Bu tür baskılar azınlıklara, masonlara ve misyonerlere olmamıştır. Bunların bağlı olduğu cemaatler “saptırma ideolojilerini” topluma hâkim kılmada etkin olmuş, sosyal hayat ve ekonomiyi istediği gibi yönetmişlerdi. Bu bir haksızlıktı; vatan kan, can, mal, evlat verenler küstürülmüş hatta kıstırılmışlardı.
Uzun lafın kısası ülkem böyle bir sürece gelmişse bunda küresel güçlerin Türkiye üzerinde yazılan projelerin değişik zamanlarda ve zeminlerde hem de resmi otoritelerce uygulamasıyla olmuştur. Yaklaşık 150 yıldır süren baskılar Müslüman halkın kendisini yaşatmak için yeniden yapılandırma hamlelerine fırsat vermiş, ”bugünkü cemaat yanlışların çoğu da bu baskıların eseridir” diyebiliriz.
Bugünkü iktidar devlet-vatandaş bağını güçlendirmek üzere her kesimden eşitliğe inanan gruplarla sosyal barış projeleri geliştirmeye çalışmaktadır. Bu uygulama geleceğe yönelik sonuç getirecek olup devletin ne adına olursa olsun bir tek şeye tahammülü yoktur; “Ötekileştirme ve bölücülük”.
Bu anlayış İslami cemaatler için de geçerlidir ve cemaatlerin hizmet alanları şöyle sıralanabilir:
Devlet ile işbirliği çerçevesinde gönüllülük esasına dayanan sosyal projelerle tebaalarına dayalı hizmet, barınma ve aşevleri, ayni ve nakdi yardım sandıkları kurabilirler. Bunun iyi örnekleri vardır.

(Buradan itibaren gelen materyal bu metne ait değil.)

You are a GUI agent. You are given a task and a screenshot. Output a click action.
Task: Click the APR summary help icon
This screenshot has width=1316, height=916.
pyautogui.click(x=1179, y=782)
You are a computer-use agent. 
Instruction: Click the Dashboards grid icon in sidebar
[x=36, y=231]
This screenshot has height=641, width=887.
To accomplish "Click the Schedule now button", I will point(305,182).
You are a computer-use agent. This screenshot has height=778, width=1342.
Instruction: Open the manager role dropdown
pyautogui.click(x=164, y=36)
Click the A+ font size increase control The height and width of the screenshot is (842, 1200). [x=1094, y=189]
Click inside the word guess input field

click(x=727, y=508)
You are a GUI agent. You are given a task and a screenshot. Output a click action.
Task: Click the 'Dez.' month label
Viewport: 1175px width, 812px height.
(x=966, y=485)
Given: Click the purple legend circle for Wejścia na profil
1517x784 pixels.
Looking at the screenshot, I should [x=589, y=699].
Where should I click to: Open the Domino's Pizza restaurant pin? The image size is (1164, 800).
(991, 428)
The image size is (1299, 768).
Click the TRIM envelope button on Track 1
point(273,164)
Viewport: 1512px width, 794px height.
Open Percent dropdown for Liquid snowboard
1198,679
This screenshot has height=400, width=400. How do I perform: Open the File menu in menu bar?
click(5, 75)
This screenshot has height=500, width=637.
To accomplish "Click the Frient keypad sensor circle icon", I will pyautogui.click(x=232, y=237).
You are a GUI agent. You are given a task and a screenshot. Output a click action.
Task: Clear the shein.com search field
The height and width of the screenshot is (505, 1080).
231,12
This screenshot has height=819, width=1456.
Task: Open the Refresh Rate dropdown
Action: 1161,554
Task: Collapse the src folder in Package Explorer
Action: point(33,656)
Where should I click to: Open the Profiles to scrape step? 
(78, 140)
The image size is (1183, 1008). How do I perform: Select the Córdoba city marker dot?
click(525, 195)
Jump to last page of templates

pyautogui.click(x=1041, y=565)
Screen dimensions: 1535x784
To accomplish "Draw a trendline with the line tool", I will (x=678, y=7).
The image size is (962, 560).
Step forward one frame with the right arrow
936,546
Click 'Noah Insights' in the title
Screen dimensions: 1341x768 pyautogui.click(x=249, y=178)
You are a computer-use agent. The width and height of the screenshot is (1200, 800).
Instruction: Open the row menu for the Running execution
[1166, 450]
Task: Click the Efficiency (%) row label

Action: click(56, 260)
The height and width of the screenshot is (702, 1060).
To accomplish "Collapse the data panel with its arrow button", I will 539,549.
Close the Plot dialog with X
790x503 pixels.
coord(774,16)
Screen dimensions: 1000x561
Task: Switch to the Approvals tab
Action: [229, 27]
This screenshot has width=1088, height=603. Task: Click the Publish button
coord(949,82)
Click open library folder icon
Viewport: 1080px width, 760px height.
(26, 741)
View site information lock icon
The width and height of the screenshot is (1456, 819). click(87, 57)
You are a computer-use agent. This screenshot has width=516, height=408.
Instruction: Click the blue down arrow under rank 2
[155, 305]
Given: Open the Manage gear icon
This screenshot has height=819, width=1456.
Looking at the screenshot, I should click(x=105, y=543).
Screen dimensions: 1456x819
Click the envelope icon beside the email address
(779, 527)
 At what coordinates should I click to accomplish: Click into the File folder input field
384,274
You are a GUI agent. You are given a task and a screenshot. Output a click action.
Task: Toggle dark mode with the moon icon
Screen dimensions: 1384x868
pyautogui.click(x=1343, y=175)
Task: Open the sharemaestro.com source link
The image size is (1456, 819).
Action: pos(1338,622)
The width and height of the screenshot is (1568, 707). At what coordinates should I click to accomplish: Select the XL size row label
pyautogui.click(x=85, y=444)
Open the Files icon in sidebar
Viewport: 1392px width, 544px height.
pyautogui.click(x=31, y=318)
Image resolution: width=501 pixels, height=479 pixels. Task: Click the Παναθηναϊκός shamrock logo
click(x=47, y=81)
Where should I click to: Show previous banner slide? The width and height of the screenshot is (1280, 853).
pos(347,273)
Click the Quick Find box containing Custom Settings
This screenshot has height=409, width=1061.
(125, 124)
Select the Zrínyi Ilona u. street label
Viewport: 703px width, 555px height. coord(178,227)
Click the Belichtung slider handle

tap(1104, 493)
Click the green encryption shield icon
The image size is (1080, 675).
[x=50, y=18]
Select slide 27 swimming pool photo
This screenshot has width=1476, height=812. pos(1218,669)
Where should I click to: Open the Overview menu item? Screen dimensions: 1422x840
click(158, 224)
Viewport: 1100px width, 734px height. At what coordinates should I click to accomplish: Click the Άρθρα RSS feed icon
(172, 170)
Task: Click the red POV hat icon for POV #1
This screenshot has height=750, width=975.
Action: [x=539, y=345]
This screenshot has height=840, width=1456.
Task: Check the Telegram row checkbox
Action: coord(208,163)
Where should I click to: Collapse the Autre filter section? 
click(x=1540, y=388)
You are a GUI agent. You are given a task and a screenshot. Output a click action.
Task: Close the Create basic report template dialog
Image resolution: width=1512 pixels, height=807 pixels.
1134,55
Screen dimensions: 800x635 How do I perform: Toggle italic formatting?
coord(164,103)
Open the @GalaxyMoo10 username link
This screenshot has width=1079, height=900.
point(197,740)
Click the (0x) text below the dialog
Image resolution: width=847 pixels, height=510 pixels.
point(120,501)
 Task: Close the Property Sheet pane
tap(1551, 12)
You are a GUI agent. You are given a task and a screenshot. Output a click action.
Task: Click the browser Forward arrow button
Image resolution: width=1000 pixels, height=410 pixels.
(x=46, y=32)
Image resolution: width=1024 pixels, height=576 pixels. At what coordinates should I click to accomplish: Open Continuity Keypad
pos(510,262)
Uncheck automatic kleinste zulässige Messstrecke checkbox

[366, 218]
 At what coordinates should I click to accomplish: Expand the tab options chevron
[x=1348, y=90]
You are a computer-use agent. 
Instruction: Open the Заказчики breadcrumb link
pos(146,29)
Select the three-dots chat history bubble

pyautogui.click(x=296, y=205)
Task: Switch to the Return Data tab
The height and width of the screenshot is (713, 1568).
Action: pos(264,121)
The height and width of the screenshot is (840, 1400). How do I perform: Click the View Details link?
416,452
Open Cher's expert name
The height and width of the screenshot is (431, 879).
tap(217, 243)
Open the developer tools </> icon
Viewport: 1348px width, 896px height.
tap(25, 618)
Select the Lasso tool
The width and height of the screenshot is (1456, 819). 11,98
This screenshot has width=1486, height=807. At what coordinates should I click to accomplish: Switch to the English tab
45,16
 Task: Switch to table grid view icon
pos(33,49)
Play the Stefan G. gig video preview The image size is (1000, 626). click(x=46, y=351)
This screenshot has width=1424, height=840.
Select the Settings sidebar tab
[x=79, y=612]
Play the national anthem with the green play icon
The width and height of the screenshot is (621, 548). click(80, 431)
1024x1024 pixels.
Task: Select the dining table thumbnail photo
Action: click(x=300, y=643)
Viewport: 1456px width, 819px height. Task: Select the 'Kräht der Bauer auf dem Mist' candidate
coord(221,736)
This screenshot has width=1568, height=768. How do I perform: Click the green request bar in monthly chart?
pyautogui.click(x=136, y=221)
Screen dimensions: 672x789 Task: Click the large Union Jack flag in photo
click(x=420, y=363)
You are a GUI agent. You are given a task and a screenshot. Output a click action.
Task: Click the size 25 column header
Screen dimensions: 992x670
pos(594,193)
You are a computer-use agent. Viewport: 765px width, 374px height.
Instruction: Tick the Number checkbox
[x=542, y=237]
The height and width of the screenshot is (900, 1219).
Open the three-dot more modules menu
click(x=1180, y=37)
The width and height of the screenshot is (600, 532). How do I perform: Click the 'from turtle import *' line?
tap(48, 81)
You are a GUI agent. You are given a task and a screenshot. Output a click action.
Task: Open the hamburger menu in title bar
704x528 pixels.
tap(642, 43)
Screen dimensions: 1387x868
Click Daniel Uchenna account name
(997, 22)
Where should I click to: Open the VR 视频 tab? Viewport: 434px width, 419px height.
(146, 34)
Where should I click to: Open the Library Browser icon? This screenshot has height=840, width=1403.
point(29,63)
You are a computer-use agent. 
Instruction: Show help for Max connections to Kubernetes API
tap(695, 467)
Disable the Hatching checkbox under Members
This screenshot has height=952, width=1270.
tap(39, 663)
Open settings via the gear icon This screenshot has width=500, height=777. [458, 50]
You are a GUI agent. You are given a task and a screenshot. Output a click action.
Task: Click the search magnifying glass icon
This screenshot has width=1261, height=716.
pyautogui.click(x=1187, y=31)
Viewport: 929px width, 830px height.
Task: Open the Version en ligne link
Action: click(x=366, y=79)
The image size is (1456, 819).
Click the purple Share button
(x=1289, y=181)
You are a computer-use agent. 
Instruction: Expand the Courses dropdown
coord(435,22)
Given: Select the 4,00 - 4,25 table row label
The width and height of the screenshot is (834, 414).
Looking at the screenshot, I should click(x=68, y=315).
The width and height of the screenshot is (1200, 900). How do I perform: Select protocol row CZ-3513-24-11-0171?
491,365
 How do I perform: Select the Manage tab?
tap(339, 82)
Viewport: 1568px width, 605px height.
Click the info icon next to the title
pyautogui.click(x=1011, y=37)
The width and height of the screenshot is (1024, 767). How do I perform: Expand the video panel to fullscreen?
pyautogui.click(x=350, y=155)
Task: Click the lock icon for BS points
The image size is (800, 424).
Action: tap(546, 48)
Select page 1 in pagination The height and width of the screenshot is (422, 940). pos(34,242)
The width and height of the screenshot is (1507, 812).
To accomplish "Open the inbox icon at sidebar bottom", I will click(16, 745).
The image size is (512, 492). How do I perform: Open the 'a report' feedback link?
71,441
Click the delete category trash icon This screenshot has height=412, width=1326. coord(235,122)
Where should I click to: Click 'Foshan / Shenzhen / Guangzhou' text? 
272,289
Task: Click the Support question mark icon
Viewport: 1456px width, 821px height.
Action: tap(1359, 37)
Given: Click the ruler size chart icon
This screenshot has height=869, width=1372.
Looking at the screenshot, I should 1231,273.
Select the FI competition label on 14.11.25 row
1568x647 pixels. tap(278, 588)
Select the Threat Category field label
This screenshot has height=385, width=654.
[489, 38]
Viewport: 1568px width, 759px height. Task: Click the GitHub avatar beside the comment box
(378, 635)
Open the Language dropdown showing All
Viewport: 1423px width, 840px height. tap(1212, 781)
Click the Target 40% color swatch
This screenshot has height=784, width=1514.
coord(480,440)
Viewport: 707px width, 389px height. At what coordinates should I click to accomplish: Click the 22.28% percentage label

Cemaat bütçesiyle ticaret; üretim, pazar ağ yapılmamalı, hizmetler infak uygulamasıyla yürütülmeli. İş, eş, aş: kocabaş; pembe panter ve melekleri gibi dinimizin ret ettiği uygulamalar takibe alınmalıdır.
Mürit kazanmak için değişik seviyelerde eğitim kurumlarına müsaade edilmemeli; ancak bağlıları için denetime açık kuran kursları, kreş, gibi ahlaka dayalı irşat hizmetleri yürütmelidir.
İslam akidesine yakışmayan “benim şeyhim-senin şeyhin” kıyaslamasından vazgeçmeli, devlet de hizmetlerin yürütülmesine yönelik eleman seçiminde devlete bağlılık ve eşitlik ilkesini esas almalıdır.
Sağlığa, devlete, huzura; 80 milyonla 800 milyonun umudu bir Türkiye için “dua” ile kalın sağlıcakla.